Few issues have been more debated by county leaders and activists over the past three years than Thrive 2050, the long-term growth plan just passed by the county council.  Thrive’s supporters depict it as a path to a housing-abundant utopia.  Thrive’s opponents depict it as a giveaway to developers that would destroy the county’s neighborhoods.  Who is right?

Part of me wants to say: who cares?

Look, the county’s housing shortage is real.  Home prices and rents are both rising and are testing the limits of affordability.  The rest of the region has similar pressures.  Thrive is an honest effort to address the need for new housing whether one agrees with its details or not.

But let’s understand what Thrive is: it’s a plan, a piece of paper (or a pdf in the cloud) that does not erect a single solitary housing unit.  The county has lots of plans.  We are actually very good at planning and we have close to 200 staffers in the planning department who do it.  Look at our huge list of master plans, which are continually updated.  We plan our county more rigorously than Eisenhower planned D-Day.

I am not dismissing the value of these plans.  When I first moved to the county in 2003, I read the master plan for my neighborhood (Forest Glen) that was then in effect.  It was a marvelous document and I learned TONS about my new neighborhood – its housing, its transportation network, its environment and a whole lot more.  It has since been superseded by a new plan.  And here is a curious thing – many things recommended in the old plan were not built by the time the new plan was passed 24 years later.  They include “an attractive, landscaped boulevard along Georgia Avenue,” new housing on top of the Forest Glen Metro station, dedicated left-turn lanes at Georgia and Forest Glen Road, a traffic signal at Georgia and Belvedere Boulevard, additional sidewalks on Forest Glen and Belvedere and lots more.  There was a whole lot of planning and not a whole lot of building.

And that’s the reality for many of our plans – they call for things that are never built.  If there is any master plan in the county that is ever fully built-out before it is replaced by a new master plan, that would surprise me.  The unbuilt things apply to both private investments (like new commercial and residential buildings) and public investments (especially transportation infrastructure).  If you are unhappy with development plans proposed by the county for your neighborhood, you may not have much to worry about since they may never be built.

That reveals a central truth – Montgomery County does not have a planning problem.  It has an investment problem.

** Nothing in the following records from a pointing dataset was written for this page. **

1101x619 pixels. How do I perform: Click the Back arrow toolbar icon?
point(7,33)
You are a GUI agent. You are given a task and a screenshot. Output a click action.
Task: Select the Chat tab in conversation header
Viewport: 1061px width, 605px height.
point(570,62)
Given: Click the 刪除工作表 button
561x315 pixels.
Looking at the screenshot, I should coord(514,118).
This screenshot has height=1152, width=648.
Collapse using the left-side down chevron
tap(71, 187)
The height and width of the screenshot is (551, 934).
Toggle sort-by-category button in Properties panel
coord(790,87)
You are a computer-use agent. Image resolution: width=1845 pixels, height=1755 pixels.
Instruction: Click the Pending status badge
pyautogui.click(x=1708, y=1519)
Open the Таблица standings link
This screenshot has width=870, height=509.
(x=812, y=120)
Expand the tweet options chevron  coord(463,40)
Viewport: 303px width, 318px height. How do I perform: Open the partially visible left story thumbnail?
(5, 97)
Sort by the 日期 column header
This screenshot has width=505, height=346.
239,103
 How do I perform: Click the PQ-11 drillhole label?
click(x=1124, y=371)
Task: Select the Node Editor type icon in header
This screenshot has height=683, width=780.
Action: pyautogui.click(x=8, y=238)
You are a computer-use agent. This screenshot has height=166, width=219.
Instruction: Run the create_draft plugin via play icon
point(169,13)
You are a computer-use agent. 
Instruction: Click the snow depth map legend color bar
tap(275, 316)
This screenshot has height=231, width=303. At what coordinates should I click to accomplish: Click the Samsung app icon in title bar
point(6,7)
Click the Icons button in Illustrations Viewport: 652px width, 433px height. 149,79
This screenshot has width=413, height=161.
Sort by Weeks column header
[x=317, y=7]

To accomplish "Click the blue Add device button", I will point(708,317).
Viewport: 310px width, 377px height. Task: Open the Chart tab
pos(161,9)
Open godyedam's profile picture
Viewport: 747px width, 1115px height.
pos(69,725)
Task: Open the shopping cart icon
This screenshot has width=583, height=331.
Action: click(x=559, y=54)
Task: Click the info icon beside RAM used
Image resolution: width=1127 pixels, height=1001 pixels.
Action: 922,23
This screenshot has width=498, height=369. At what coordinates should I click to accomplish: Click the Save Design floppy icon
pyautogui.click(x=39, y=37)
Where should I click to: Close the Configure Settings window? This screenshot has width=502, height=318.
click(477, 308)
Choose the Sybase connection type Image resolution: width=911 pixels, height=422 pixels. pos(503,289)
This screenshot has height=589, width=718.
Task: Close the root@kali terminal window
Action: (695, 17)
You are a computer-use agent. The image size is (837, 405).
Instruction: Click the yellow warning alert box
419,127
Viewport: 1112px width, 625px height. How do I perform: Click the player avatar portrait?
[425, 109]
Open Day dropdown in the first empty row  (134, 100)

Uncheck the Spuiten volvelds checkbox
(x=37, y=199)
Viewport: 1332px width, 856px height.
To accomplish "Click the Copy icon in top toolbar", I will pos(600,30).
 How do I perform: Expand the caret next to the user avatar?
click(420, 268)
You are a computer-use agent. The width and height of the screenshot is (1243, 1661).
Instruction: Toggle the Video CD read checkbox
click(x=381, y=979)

Why do I say that?  The county’s plans may provide a framework for development, but that development will only be built if the private sector wants it to be built.  For that to happen, the private sector and its huge network of financiers, developers, contractors, business owners, tenants and homeowners has to perceive our community as a great place to create jobs, move in, start families and build stuff.  If they do that, our economy will grow, our tax base will grow and we will be able to afford the infrastructure to support that growth.  If not, the county’s plans are little more than shards of dead trees (or meaningless pixels in cyberspace).

Much has been written about the state of our economy, especially by former county council and planning analyst Jacob Sesker on his great blog, MoCo Economy Watch.  But I am going to keep things simple with three data series over the last 50 years: personal income, population and wage and salary employment, all from the U.S. Bureau of Economic Analysis.  The table below shows how MoCo compares on those measures with D.C. and Northern Virginia over the decades.  For purposes of this presentation, Northern Virginia includes Arlington, Fairfax, Loudoun and Prince William counties plus the independent cities of Alexandria, Fairfax, Falls Church, Manassas and Manassas Park.

Personal income growth: MoCo was competitive on this measure with D.C. and Virginia for many years, but by the most recent decade, we were lagging both of them.

Population growth: D.C. shrank in the 1970s, 1980s and 1990s but now its population is growing faster than MoCo and Virginia.  We have trailed Virginia in population growth since the 1990s and now we are trailing D.C. too.

Wage and salary employment: We once led D.C. and were within striking distance of Virginia in wage and salary employment growth but not anymore.  Over the last 20 years, we have had essentially no growth on this measure.  D.C. and Virginia are snagging the jobs.

And so we have an investment problem.  Businesses prefer to create jobs in D.C. and Virginia more than in Montgomery County and residents are beginning to follow those jobs.  This is a serious threat to our economic performance, our tax base and our quality of life.  Thrive by itself is not going to fix it.  All the planning in the world won’t fix it unless county leaders make it their number one priority to do everything in their power to solve our investment problem.  If they do that and these numbers turn around, I’ll get excited.  And Thrive?  I favor it.  But will it really make a difference?